--- Text passage ---
  • Better assessments of the present threat to fish stocks are needed, requiring a) detailed information on the demographics and reproductive health of fish populations where developmental or reproductive dysfunction is occurring; b) knowledge of the extent and patterns of discharge and accumulation of potential and known toxicants in aquatic ecosystems; c) ecoepidemiological studies to identify chemical exposures to demonstrate cause and effect and delineate the mechanisms of action; and e) consideratoin of the effects of the other stressors, either alone or in combination, on the toxicological action of chemicals present in the environment.
  • Field and laboratory research strategies should include identification of critical times within specific life stages when organisms are most sensitive to the toxic actions of chemicals: this will require long-term multigenerational studies. The effects of chemical exposure during development must be linked to later life history characteristics (e.g., behavioral, reproductive, nutritional, immunological, and neurological), which subtly alter the organism's ability to survive and reproduce. Field studies should aslo address the long-term effects of chemical exposures on fish population and community structure.
  • Field studies should quantify the tissue burdens of chemical associated with injury in standardized units of measure to facilitate coordinated laboratory research. This information will guide laboratory studies by calibrating the exposure required to produce the effects observed in the field. However, there is particular concern for non-bioaccumulative agents which are not detectable in the organism when the damage is expressed, making it difficult to establish causal relationships. Toxicological studies of these chemicals must include exposures of ova, embryos, and early life stages followed by detailed observations for effects in the mature adults and their offspring (i.e. second generation effects). It is very important that these studies incorporate the impact of maternal transfer of contaminants to the ova before spawning, mimicking the conditions in the environment.
  • More basic research into the mechanisms and sites of action of known toxicants is needed. This research should include both direct and indirect effects of chemicals on specific reproductive and developmental processes, and it should identify the most sensitive endpoints and the most sensitive fish species. From this informatoin, reliable biomarkers of the effects of specific chemicals should be developed.
--- Dataset excerpts ---
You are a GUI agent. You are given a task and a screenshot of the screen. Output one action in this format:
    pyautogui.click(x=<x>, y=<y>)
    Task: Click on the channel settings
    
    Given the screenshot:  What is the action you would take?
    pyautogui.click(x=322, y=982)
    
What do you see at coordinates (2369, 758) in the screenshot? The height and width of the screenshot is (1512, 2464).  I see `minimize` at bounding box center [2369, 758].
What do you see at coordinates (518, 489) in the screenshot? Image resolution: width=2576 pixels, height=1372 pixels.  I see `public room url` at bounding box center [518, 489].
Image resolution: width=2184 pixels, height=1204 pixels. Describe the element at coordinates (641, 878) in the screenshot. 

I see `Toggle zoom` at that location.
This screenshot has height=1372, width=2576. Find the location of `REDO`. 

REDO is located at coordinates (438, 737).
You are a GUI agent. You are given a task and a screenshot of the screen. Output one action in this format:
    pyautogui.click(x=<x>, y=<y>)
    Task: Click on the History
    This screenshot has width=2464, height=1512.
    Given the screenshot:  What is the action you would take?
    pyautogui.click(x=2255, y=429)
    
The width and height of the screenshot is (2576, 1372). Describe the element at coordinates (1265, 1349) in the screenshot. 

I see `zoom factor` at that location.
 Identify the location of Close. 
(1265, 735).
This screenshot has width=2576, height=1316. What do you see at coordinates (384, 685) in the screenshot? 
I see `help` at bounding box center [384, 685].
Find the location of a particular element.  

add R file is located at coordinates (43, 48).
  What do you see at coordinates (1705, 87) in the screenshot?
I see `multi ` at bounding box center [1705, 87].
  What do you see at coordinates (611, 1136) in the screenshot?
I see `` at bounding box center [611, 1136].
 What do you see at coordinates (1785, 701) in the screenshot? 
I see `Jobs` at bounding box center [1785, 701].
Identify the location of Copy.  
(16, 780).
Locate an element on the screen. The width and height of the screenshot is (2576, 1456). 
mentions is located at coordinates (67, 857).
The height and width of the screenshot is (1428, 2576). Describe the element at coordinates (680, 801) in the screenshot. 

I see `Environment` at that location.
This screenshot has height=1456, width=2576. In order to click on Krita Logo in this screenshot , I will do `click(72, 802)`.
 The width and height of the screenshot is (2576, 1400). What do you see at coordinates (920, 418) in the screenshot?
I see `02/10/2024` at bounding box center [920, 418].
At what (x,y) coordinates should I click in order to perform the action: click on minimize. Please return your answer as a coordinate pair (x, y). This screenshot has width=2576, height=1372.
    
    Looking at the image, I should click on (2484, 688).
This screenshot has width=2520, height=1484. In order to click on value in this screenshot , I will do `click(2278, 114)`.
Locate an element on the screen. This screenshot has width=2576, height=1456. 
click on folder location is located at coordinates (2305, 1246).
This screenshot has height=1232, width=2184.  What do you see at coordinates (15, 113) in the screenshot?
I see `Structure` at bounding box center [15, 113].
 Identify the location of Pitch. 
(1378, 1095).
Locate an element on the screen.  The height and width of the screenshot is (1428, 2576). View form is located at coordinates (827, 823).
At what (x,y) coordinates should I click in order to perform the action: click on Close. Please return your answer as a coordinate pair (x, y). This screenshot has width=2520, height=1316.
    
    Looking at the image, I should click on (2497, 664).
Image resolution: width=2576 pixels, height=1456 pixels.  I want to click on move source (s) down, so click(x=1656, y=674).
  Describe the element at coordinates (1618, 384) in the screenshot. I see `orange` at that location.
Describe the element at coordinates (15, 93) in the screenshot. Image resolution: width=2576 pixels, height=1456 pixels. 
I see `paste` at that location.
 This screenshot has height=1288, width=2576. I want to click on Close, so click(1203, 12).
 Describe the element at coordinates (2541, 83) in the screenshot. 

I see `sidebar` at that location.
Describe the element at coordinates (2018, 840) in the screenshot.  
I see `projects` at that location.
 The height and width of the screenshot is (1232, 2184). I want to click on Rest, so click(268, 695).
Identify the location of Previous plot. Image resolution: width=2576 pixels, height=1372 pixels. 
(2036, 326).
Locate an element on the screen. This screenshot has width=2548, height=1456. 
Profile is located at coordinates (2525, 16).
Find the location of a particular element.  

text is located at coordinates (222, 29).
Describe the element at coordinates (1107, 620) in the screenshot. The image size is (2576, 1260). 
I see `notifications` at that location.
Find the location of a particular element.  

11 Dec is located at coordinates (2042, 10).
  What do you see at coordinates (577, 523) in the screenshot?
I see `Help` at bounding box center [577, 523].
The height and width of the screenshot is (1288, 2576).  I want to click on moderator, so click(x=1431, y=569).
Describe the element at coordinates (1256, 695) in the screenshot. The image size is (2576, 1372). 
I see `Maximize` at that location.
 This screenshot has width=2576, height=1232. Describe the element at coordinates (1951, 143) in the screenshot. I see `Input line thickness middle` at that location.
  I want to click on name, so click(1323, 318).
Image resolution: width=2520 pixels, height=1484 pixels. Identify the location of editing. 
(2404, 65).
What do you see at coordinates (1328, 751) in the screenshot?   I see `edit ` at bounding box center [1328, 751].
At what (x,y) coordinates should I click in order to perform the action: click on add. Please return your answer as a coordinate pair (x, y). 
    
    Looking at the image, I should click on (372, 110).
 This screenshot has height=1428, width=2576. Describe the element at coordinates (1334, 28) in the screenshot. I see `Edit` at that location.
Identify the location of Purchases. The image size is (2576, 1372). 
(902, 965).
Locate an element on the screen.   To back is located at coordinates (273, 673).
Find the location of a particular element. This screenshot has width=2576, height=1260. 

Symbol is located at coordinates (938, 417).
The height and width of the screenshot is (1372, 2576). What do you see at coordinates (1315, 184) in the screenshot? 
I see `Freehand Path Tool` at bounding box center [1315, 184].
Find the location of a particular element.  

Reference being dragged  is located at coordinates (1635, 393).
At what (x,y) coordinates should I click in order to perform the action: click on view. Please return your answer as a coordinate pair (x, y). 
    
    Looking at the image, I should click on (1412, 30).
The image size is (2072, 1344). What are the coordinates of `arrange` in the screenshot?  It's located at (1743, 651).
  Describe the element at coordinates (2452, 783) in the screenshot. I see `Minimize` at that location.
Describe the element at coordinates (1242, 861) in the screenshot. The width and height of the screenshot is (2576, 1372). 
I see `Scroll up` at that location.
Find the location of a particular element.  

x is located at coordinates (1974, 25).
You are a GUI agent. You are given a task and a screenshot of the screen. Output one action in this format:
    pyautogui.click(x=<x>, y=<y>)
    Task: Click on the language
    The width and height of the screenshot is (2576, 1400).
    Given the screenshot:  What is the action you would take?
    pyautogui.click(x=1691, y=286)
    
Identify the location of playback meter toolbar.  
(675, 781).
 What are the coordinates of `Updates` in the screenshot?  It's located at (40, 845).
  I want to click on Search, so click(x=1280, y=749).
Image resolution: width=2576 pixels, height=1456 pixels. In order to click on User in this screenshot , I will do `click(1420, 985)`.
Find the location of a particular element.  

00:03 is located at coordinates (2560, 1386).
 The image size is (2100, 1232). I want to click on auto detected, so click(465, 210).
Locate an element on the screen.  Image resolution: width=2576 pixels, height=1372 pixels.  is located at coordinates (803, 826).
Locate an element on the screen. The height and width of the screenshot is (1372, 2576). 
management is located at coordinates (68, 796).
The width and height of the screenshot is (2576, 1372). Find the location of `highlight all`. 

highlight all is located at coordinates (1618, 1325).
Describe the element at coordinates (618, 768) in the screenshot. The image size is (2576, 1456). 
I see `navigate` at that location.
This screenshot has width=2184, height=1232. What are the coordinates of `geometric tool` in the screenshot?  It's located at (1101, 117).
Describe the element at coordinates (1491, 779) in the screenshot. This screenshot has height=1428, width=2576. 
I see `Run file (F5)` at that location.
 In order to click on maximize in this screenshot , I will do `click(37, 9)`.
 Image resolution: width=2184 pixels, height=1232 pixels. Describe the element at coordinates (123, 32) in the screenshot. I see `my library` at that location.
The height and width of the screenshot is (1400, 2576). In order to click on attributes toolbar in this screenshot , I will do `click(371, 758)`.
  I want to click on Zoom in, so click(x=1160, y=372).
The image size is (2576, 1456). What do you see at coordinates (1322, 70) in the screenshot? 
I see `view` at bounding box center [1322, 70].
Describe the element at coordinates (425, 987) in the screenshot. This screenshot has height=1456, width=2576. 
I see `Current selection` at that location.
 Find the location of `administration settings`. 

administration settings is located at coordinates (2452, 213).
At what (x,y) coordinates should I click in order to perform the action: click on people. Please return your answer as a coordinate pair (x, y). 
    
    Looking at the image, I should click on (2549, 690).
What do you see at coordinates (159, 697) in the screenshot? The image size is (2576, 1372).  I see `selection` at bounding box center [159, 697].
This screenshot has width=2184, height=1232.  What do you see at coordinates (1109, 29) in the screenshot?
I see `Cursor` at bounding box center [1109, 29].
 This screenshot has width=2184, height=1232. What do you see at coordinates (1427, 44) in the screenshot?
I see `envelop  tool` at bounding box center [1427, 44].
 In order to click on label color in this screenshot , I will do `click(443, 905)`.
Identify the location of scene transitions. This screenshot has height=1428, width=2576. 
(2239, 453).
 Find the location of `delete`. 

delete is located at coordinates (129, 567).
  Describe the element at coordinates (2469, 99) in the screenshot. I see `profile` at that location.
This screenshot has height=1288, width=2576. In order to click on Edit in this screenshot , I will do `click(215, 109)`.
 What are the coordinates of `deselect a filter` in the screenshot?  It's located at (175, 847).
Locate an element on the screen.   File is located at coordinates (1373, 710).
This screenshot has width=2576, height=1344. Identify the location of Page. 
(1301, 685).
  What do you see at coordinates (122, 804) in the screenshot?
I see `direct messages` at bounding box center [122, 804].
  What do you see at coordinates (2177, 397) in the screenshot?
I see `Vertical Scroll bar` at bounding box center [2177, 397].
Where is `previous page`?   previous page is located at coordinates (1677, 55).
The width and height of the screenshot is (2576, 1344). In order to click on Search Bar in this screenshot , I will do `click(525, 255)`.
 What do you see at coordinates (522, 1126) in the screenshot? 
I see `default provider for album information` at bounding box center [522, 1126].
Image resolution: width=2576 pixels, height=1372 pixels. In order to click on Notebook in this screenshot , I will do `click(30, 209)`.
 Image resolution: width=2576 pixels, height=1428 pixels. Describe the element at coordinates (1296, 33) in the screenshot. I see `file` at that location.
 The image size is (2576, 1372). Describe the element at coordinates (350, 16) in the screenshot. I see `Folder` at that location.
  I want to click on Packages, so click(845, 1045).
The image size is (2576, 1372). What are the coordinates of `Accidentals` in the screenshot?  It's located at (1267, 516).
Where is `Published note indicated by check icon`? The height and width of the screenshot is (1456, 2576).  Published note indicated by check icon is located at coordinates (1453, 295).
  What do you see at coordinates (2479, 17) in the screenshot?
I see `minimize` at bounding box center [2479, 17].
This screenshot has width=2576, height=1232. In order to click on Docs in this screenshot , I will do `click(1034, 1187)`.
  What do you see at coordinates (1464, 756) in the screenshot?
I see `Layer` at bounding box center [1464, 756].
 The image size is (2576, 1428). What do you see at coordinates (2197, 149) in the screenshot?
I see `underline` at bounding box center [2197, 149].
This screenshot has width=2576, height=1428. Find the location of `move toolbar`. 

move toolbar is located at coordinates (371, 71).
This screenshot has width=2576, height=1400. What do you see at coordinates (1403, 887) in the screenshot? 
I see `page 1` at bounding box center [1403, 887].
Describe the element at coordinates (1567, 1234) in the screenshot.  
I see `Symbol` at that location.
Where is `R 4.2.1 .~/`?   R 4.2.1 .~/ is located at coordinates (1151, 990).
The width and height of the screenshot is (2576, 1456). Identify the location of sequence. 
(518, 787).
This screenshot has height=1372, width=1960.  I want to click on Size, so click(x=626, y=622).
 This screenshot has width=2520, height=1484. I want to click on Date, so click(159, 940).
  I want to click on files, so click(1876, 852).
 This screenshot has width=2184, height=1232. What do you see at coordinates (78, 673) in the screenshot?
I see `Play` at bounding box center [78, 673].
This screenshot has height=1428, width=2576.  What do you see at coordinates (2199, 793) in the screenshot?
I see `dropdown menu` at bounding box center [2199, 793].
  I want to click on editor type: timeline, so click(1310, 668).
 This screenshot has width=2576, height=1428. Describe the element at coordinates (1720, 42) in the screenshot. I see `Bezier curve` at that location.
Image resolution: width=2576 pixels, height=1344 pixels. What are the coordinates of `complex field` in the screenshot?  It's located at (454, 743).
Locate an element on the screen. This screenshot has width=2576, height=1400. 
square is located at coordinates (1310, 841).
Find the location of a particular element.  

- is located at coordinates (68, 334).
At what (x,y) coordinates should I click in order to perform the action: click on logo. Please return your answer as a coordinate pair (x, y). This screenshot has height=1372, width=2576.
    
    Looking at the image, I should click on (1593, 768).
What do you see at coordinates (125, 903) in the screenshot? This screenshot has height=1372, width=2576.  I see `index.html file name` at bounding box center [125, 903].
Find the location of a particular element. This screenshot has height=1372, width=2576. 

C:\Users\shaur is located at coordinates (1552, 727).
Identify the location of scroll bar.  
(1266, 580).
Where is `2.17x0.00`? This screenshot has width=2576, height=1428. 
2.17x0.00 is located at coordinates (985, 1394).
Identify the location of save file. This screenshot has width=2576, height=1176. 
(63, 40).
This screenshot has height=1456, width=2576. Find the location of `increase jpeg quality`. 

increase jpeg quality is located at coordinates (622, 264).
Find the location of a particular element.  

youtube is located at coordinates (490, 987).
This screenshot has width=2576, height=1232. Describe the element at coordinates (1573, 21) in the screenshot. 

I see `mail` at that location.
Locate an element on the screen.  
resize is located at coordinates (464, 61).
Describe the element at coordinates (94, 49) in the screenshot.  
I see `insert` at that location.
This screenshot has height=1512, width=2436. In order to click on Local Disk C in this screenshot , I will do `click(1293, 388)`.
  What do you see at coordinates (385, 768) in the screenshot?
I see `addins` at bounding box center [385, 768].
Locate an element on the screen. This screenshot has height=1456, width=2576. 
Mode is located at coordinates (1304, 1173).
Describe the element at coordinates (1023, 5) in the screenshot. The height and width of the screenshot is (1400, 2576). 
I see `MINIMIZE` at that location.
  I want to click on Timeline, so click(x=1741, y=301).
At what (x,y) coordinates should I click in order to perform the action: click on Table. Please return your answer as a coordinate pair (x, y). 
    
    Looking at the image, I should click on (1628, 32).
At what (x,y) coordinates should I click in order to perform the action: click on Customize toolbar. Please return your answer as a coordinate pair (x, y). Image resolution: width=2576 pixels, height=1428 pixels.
---
• Tasks to complete
(1) According to the passage on chemical threats to fish, what kind of studies will be required to identify the critical times within life stages when organisms are most sensitive to chemicals?
(2) Please decide whether each statement agrees with the passage on chemical threats to fish, answering yes or no and quoting the deciding words: (a) Non-bioaccumulative agents are readily detectable in the organism when the damage is expressed. (b) Field studies should measure tissue burdens of chemicals in standardized units. (c) Basic research should identify the most sensitive fish species.

• Solutions by task
(1) Long-term multigenerational studies.

(2)
(a) No: "non-bioaccumulative agents which are not detectable in the organism when the damage is expressed"
(b) Yes: "Field studies should quantify the tissue burdens of chemical associated with injury in standardized units of measure"
(c) Yes: "it should identify the most sensitive endpoints and the most sensitive fish species"